Exercise: Put every line of the rows below into a JSON list of strings, one string per line, leaving out blank lines.

Provided records:
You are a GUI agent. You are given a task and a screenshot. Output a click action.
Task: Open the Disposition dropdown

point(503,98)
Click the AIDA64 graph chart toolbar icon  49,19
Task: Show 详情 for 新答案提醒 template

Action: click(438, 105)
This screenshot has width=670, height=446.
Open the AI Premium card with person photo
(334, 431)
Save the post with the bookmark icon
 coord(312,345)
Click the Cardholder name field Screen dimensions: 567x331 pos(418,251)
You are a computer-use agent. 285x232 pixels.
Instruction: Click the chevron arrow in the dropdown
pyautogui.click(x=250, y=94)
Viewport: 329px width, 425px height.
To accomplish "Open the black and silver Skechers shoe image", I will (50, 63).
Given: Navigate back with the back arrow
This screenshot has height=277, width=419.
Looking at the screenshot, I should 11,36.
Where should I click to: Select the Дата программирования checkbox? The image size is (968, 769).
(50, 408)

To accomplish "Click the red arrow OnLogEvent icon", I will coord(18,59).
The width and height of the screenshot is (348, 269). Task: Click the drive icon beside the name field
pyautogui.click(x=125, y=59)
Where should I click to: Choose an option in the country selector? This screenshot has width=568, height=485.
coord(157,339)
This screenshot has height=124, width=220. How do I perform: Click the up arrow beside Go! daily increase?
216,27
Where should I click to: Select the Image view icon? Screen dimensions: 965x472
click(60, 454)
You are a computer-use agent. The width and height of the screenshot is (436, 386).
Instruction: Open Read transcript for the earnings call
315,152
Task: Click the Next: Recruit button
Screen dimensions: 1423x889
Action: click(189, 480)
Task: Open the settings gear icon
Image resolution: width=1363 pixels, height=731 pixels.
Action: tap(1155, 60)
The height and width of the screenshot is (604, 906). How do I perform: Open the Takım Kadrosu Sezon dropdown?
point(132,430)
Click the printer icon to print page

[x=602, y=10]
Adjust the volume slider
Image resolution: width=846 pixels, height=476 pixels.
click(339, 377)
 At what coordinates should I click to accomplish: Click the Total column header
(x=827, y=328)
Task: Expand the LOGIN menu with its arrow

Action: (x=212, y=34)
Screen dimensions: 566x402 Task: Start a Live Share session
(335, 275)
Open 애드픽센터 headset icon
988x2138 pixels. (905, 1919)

Full solution:
[
  "You are a GUI agent. You are given a task and a screenshot. Output a click action.",
  "Task: Open the Disposition dropdown",
  "point(503,98)",
  "Click the AIDA64 graph chart toolbar icon  49,19",
  "Task: Show 详情 for 新答案提醒 template",
  "Action: click(438, 105)",
  "This screenshot has width=670, height=446.",
  "Open the AI Premium card with person photo",
  "(334, 431)",
  "Save the post with the bookmark icon",
  " coord(312,345)",
  "Click the Cardholder name field Screen dimensions: 567x331 pos(418,251)",
  "You are a computer-use agent. 285x232 pixels.",
  "Instruction: Click the chevron arrow in the dropdown",
  "pyautogui.click(x=250, y=94)",
  "Viewport: 329px width, 425px height.",
  "To accomplish \"Open the black and silver Skechers shoe image\", I will (50, 63).",
  "Given: Navigate back with the back arrow",
  "This screenshot has height=277, width=419.",
  "Looking at the screenshot, I should 11,36.",
  "Where should I click to: Select the Дата программирования checkbox? The image size is (968, 769).",
  "(50, 408)",
  "To accomplish \"Click the red arrow OnLogEvent icon\", I will coord(18,59).",
  "The width and height of the screenshot is (348, 269). Task: Click the drive icon beside the name field",
  "pyautogui.click(x=125, y=59)",
  "Where should I click to: Choose an option in the country selector? This screenshot has width=568, height=485.",
  "coord(157,339)",
  "This screenshot has height=124, width=220. How do I perform: Click the up arrow beside Go! daily increase?",
  "216,27",
  "Where should I click to: Select the Image view icon? Screen dimensions: 965x472",
  "click(60, 454)",
  "You are a computer-use agent. The width and height of the screenshot is (436, 386).",
  "Instruction: Open Read transcript for the earnings call",
  "315,152",
  "Task: Click the Next: Recruit button",
  "Screen dimensions: 1423x889",
  "Action: click(189, 480)",
  "Task: Open the settings gear icon",
  "Image resolution: width=1363 pixels, height=731 pixels.",
  "Action: tap(1155, 60)",
  "The height and width of the screenshot is (604, 906). How do I perform: Open the Takım Kadrosu Sezon dropdown?",
  "point(132,430)",
  "Click the printer icon to print page",
  "[x=602, y=10]",
  "Adjust the volume slider",
  "Image resolution: width=846 pixels, height=476 pixels.",
  "click(339, 377)",
  " At what coordinates should I click to accomplish: Click the Total column header",
  "(x=827, y=328)",
  "Task: Expand the LOGIN menu with its arrow",
  "Action: (x=212, y=34)",
  "Screen dimensions: 566x402 Task: Start a Live Share session",
  "(335, 275)",
  "Open 애드픽센터 headset icon",
  "988x2138 pixels. (905, 1919)"
]